Data items:
((

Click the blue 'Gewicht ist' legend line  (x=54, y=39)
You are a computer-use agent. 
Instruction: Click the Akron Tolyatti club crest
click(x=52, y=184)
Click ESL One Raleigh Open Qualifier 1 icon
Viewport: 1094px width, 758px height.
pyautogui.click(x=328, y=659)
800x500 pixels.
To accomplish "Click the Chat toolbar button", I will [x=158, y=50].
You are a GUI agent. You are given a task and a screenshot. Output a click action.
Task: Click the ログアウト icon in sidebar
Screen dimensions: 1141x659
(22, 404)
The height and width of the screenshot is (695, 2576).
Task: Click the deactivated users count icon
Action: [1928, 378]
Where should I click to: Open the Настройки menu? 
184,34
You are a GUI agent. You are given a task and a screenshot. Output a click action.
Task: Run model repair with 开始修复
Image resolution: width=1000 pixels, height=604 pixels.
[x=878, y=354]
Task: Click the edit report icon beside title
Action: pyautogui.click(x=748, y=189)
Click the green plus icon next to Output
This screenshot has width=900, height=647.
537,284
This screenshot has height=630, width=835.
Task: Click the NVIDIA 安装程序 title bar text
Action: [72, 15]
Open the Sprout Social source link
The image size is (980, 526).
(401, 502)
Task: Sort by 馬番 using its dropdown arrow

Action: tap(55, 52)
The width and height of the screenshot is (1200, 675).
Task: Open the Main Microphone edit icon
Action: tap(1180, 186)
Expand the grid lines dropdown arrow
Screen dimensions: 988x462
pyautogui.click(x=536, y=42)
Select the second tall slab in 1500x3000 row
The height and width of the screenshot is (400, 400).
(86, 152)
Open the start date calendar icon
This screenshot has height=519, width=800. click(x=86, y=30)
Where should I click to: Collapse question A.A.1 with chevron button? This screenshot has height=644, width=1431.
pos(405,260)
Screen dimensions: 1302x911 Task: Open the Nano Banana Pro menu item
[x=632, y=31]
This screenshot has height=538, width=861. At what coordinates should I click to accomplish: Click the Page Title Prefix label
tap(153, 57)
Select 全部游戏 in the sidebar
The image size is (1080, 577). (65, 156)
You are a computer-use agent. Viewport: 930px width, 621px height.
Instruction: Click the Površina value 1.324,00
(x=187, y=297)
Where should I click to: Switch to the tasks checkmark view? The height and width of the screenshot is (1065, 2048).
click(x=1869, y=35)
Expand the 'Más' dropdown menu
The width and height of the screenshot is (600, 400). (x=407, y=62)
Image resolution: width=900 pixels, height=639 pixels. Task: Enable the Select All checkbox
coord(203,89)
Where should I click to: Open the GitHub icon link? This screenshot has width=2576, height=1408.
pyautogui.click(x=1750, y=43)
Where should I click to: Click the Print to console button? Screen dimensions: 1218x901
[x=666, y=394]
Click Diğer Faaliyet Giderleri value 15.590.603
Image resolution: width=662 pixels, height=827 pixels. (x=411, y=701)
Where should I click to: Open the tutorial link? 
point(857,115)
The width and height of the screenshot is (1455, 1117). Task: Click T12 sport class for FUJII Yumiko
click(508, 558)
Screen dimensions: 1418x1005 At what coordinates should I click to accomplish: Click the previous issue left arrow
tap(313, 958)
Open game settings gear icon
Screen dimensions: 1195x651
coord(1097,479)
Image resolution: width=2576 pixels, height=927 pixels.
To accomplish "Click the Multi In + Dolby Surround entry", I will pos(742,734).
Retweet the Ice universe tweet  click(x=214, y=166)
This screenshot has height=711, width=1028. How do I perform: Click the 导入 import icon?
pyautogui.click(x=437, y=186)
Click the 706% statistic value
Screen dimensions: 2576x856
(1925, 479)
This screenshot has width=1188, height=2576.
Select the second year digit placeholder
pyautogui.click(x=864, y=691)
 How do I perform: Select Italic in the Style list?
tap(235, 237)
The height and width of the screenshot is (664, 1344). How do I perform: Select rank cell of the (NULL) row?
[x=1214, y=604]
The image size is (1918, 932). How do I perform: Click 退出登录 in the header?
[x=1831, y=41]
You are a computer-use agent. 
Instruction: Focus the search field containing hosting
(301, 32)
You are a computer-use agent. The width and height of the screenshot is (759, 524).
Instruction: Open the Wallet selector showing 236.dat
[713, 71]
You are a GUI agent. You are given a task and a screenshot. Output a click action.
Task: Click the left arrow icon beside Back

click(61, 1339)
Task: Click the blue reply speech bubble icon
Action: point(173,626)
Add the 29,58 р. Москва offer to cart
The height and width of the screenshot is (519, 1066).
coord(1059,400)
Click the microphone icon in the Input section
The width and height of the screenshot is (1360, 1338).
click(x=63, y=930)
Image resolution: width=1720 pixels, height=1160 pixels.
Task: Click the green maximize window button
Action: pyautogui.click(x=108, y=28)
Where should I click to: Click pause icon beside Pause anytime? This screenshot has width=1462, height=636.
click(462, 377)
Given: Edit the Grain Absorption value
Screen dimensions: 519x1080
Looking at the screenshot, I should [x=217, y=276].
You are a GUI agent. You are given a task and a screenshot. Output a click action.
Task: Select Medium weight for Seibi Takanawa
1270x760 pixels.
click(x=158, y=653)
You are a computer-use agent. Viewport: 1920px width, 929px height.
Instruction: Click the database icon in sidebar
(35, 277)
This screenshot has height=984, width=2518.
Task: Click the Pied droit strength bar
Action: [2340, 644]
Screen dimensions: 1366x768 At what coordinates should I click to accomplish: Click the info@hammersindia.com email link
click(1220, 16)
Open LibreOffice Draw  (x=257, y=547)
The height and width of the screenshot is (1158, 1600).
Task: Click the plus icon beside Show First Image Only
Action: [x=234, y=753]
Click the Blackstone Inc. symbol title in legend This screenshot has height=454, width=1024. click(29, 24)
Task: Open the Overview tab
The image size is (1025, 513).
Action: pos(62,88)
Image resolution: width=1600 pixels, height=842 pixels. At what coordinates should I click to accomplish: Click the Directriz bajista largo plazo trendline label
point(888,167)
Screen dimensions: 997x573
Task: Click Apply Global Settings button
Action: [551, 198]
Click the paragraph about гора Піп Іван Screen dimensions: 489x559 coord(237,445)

))

◆ **What you have to do**
Check each line above for the string "will" and show the ones that have it.

◆ **Answer section**
To accomplish "Click the Chat toolbar button", I will [x=158, y=50].
To accomplish "Click the Multi In + Dolby Surround entry", I will pos(742,734).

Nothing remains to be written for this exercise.